To illustrate, let's look at a page-turner novel with no real theme.


Here's the plot: The story opens late at night. There's an isolated country house. It's rented by a single woman who has two foster kids, young boys, two and three years old. A man turns up outside the house, lurking in the shadows, peeking into the window of the woman's bedroom. He's holding some kind of large carpenter's auger. After he's satisfied that the woman is asleep, he moves over to another bedroom window where the boys are sleeping, slides up the window, and crawls inside, carefully lifting the auger through the opening so it doesn't make any noise.

Do I have your attention? Will you turn the page? Probably. One, we worry about the boys and the woman. Two, we don't know what the auger is for, and that rivets our attention as our imagination roams through a plethora of horrible ideas.

But while a little bit of storytelling technique can help you craft a page-turner plot, and while readers may race all the way through the story, if the novel doesn't have some larger, intelligent theme, the reader may well get to the end to see what happens, then close the book and completely forget about it over the next day or two.



But what if the writer adds some intelligence and depth?

Let's say there's a detective in the picture, a man who's been a cop for 25 years. This cop is tormented because his kid brother was staying in his home 15 years ago and was murdered by a home invader. (And maybe the murder involved a carpenter's auger.) What made it worse was that the cop was home at the time, passed out on the couch having fallen off the wagon for just that one night after being sober for 10 years. The cop, of course, blames himself for his brother's death. The cop knows that he can never make it better, but perhaps he can catch the killer and spare someone else's life.

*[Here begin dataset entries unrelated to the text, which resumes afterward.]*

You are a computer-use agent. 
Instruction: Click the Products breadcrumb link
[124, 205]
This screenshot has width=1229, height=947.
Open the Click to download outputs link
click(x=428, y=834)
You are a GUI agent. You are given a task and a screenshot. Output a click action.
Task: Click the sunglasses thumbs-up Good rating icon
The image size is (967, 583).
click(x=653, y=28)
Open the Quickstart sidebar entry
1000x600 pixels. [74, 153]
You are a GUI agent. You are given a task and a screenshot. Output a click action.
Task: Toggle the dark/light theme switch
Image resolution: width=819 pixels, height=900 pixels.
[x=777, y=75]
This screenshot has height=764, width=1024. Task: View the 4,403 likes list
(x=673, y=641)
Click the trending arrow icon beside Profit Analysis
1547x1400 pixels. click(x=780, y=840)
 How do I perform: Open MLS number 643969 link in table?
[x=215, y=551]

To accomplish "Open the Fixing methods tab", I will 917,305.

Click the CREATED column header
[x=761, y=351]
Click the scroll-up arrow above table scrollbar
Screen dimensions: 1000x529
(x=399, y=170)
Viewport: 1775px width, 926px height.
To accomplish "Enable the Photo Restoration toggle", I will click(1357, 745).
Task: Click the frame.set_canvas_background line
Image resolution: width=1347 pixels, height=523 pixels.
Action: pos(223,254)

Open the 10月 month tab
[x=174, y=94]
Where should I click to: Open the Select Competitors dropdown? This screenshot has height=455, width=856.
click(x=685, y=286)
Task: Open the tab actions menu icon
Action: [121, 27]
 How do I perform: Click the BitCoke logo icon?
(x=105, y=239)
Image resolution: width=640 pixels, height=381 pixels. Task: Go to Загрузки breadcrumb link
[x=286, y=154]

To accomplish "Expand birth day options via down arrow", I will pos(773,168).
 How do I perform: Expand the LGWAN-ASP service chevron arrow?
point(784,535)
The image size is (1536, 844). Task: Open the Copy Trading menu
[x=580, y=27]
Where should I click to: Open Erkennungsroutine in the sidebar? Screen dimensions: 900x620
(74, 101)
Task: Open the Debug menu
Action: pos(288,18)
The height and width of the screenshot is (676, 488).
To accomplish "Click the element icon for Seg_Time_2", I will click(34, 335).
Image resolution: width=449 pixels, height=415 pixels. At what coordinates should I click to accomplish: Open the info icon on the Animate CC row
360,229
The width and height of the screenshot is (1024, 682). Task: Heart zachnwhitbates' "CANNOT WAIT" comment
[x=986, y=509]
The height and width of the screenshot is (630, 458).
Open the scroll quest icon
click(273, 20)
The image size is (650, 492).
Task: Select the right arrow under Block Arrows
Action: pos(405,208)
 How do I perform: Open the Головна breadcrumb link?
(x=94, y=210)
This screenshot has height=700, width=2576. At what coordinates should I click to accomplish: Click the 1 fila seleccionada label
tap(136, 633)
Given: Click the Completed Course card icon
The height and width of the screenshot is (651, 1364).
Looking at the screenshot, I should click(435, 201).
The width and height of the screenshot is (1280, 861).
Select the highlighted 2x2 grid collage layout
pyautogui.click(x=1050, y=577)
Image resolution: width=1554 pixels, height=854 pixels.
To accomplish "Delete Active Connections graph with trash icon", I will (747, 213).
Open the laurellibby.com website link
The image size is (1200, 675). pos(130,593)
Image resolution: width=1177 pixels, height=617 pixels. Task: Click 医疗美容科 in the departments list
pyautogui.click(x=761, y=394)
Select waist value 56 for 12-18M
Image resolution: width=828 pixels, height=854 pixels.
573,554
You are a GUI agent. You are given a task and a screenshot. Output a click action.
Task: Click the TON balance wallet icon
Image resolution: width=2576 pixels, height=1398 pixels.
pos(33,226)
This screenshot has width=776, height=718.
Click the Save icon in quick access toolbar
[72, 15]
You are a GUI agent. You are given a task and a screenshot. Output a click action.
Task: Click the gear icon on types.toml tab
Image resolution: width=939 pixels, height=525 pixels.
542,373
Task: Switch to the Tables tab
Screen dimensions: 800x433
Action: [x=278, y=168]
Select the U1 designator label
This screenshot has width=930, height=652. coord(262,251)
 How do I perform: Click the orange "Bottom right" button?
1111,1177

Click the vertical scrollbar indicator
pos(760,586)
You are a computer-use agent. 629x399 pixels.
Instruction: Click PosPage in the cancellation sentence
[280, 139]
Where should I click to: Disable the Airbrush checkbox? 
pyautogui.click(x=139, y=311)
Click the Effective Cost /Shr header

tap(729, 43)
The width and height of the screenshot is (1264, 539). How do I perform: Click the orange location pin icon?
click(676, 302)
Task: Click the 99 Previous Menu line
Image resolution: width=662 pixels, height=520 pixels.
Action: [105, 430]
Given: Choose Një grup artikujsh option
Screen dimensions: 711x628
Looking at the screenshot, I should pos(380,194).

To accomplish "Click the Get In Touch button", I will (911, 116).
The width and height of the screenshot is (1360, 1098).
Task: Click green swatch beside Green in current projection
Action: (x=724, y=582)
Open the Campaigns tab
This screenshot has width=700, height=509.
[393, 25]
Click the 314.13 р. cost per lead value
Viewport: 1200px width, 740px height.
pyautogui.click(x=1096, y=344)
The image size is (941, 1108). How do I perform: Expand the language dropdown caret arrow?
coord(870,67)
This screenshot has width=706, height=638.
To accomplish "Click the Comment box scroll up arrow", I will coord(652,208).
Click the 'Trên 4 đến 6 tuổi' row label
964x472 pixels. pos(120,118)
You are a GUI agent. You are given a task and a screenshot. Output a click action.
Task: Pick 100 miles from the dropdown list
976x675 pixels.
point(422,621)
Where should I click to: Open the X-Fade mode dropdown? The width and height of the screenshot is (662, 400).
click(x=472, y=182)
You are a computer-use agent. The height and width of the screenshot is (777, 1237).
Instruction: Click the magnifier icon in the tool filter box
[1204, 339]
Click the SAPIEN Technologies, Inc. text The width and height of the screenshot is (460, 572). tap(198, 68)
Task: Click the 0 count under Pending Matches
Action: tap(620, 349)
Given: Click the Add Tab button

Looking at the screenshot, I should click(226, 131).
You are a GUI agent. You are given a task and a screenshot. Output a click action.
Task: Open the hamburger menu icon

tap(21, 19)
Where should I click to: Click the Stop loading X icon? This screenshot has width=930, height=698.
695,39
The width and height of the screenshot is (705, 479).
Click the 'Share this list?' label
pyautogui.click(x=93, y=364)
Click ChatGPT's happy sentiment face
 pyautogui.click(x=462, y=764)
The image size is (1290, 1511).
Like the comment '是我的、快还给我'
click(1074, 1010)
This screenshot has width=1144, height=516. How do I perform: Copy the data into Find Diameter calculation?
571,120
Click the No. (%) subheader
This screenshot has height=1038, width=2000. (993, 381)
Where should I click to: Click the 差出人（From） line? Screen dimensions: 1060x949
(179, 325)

We've added the themes of guilt and the pursuit of redemption. This moves the book away from a simple page-turner to a page-turner with something more.

Of course, we can go further. Maybe the cop has tracked the killer to this woman's house and he sees the man enter the boy's bedroom window. He wanted to chase after, but he's paralyzed by what he saw, a glimpse of the man's face, a man who very much looks like...

You see the possibilities...



Construct your punchy plot with its can't-look-away scenes. Then add an intelligent theme or two to make it a novel with much more.